Stemming maps different forms of the same word to a common "stem" - for
example, the English stemmer maps connection, connections,
connective, connected, and connecting to connect.
So a searching for connected would also find documents which only
have the other forms.
This stem form is often a word itself, but this is not always the case as
this is not a requirement for text search systems, which are the intended
field of use. We also aim to conflate words with the same meaning, rather
than all words with a common linguistic root (so awe and awful
don't have the same stem), and over-stemming is more problematic than
under-stemming so we tend not to stem in cases that are hard to resolve. If
you want to always reduce words to a root form and/or get a root form which is
itself a word then Snowball's stemming algorithms likely aren't the right
answer.
Please address all Snowball-related mail to the snowball-discuss mailing list.
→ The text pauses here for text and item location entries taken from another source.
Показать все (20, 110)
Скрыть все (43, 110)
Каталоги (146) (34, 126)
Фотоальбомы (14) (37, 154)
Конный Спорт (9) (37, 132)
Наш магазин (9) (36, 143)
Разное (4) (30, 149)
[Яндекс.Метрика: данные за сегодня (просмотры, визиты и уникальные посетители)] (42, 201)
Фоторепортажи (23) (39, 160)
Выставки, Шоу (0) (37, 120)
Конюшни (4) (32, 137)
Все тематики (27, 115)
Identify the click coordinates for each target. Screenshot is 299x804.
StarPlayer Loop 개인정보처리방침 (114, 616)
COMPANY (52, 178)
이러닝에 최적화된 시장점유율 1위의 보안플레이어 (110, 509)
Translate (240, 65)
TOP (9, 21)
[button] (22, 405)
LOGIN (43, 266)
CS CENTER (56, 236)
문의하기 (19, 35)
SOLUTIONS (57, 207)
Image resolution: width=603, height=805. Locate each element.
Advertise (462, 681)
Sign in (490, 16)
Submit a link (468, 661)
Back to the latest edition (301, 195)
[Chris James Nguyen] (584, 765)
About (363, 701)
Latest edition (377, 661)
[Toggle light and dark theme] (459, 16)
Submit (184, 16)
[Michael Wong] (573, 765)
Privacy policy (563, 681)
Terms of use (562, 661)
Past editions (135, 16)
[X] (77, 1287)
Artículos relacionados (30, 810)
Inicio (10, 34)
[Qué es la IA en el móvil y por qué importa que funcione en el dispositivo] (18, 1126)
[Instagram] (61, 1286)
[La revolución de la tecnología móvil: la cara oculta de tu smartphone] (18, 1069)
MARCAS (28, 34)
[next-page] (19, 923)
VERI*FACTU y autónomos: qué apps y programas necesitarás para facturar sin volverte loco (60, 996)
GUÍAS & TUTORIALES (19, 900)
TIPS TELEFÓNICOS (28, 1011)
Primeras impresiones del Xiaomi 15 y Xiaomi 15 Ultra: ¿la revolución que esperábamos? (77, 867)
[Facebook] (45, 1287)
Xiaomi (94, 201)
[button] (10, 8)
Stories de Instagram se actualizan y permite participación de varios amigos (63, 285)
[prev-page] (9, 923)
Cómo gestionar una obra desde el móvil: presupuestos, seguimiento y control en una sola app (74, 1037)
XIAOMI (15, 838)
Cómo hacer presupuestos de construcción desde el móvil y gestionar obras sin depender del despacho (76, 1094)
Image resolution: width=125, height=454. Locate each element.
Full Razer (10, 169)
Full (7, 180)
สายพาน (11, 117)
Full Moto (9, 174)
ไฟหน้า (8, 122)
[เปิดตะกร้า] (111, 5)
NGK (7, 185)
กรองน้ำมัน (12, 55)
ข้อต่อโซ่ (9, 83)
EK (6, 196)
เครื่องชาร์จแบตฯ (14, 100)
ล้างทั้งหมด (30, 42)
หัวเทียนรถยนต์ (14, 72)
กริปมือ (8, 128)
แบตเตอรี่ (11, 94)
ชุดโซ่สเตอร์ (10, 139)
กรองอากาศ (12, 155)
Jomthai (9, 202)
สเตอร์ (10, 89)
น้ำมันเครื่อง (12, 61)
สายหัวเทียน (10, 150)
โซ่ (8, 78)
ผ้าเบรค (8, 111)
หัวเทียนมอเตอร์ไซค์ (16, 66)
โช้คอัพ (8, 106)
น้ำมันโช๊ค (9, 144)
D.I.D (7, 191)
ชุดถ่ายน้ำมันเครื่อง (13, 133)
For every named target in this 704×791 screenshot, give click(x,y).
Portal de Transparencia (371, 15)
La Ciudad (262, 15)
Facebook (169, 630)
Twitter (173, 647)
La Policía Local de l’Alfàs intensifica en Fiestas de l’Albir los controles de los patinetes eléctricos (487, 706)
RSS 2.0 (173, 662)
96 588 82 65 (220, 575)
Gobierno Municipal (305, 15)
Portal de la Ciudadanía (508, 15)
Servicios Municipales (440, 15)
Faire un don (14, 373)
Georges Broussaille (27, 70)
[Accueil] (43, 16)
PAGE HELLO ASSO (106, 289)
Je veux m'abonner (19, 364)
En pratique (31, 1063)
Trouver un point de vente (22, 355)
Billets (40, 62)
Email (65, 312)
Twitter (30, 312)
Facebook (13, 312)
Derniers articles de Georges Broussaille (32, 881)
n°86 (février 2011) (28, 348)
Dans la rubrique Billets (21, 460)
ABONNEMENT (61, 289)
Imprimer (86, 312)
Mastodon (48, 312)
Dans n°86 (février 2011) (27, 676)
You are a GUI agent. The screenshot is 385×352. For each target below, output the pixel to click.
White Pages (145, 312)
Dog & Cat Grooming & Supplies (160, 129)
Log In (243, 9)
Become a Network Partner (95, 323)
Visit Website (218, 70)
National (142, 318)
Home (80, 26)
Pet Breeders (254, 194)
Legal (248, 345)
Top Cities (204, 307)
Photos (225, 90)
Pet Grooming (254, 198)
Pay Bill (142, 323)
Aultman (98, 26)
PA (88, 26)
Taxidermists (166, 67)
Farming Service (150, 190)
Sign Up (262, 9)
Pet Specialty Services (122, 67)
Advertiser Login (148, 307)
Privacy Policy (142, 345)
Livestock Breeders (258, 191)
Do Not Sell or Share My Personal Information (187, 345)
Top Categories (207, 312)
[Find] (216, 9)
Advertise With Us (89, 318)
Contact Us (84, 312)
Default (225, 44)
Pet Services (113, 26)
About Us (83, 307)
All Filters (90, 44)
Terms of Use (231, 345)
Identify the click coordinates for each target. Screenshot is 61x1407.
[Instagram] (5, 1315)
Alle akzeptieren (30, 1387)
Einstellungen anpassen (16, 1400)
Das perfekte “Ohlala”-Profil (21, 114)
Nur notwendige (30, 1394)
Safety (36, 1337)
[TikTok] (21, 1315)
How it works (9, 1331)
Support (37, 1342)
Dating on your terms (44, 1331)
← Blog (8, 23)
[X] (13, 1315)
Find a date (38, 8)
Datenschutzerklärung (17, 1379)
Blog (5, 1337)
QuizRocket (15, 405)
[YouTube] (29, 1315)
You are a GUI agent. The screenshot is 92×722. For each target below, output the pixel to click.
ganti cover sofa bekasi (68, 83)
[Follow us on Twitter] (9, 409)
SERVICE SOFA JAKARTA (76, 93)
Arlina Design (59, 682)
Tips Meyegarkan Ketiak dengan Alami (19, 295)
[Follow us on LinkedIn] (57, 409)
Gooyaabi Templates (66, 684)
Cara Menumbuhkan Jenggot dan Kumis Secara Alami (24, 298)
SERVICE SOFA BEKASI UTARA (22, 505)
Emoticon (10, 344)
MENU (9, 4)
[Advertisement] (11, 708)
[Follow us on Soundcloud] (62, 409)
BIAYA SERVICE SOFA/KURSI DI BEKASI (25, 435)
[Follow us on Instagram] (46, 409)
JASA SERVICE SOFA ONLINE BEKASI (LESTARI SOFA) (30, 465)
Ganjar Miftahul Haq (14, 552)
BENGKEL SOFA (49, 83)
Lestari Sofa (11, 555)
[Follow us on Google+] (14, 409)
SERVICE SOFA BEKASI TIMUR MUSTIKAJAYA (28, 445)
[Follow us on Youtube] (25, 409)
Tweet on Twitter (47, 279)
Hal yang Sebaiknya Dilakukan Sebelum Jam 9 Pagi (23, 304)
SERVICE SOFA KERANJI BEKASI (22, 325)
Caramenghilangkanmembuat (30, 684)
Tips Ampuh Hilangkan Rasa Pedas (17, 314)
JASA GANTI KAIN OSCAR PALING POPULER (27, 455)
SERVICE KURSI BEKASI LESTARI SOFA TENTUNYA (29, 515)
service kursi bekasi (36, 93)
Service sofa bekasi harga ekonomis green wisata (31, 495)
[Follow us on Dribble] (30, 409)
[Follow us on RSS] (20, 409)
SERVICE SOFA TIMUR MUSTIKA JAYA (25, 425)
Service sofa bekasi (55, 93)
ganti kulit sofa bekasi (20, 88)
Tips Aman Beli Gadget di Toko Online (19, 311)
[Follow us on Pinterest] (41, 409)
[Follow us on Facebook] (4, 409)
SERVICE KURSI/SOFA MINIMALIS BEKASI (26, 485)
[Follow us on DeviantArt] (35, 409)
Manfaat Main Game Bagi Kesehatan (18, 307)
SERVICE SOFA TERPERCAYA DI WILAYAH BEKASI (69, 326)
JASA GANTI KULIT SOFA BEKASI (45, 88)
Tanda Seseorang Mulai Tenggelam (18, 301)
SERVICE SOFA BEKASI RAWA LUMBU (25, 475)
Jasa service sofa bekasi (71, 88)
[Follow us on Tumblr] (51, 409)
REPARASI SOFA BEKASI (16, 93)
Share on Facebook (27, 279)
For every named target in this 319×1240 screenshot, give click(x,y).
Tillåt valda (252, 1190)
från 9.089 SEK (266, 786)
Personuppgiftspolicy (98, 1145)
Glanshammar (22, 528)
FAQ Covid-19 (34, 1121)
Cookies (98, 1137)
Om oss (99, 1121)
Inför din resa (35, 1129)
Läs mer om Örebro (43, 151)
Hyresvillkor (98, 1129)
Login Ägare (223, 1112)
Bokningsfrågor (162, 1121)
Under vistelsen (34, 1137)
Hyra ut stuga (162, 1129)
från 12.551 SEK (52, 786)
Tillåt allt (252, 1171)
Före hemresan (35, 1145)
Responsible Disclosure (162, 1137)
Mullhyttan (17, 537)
Any such mail sent directly to individual developers may be answered less
speedily, and in any case they reserve the right to post their answers on snowball-discuss.
Major events
-
Sep 2023 - Estonian stemming algorithm contributed by Linda Freienthal.
-
Nov 2021 - Snowball 2.2.0 released!
-
Jan 2021 - Snowball 2.1.0 released.
-
Jan 2021 - Armenian stemmer from Astghik Mkrtchyan merged into the distribution.
-
Jan 2021 - Ada backend contributed by Stephane Carrez.
-
Nov 2020 - Yiddish stemming algorithm contributed by Assaf Urieli.
-
Oct 2019 - Serbian stemming algorithm contributed by Stefan Petkovic and Dragan Ivanovic.
-
Oct 2019 - Snowball 2.0.0 released.
-
Aug 2019 - Hindi stemming algorithm contributed by Olly Betts.
-
Aug 2019 - Basque and Catalan merged into the distribution.
-
Oct 2018 - Greek stemming algorithm contributed by Oleg Smirnov.
-
Jun 2018 - Object pascal backend from Wout van Wezel merged.
-
May 2018 - Lithuanian stemming algorithm contributed by Dainius Jocas.
-
May 2018 - Indonesian stemming algorithm contributed by Olly Betts.
-
Mar 2018 - C# backend contributed by Cesar Souza.
-
Mar 2018 - Javascript backend merged.
-
Jun 2017 - Go backend contributed by Marty Schoch.
-
Mar 2017 - Rust backend contributed by Jakob Demler.
-
Jan 2016 - Arabic stemming algorithm contributed by Assem Chelli.
-
Oct 2015 - Tamil stemming algorithm contributed by Damodharan Rajalingam.
-
Sep 2015 - New home for snowball on snowballstem.org.
-
Sep 2014 - Martin Porter retires from snowball development.
-
May 2012 - Contributed stemmers for Irish and Czech.
-
Jul 2010 - Contributed stemmers for Armenian, Basque, Catalan.
-
Mar 2007 - Romanian stemmer.
-
Jan 2007 - Turkish stemmer. Contributed by Evren (Kapusuz) Cilden.
-
Sep 2006 - Hungarian stemmer. Contributed by Anna Tordai.
-
Jun 2006 - Supported and updated Python bindings.
-
May 2005 - UTF-8 Unicode support.
-
Sep 2002 - Finnish stemmer.
-
Jul 2002 - ISO Latin I as default
The use of MS DOS Latin I is now history, but the old versions of the
Snowball stemmers are still accessible on the site.
-
May 2002 - Unicode support
-
Feb 2002 - Java support
Richard has modified the snowball code generator to produce Java output as
well as ANSI C output. This means that pure Java systems can now use the
snowball stemmers.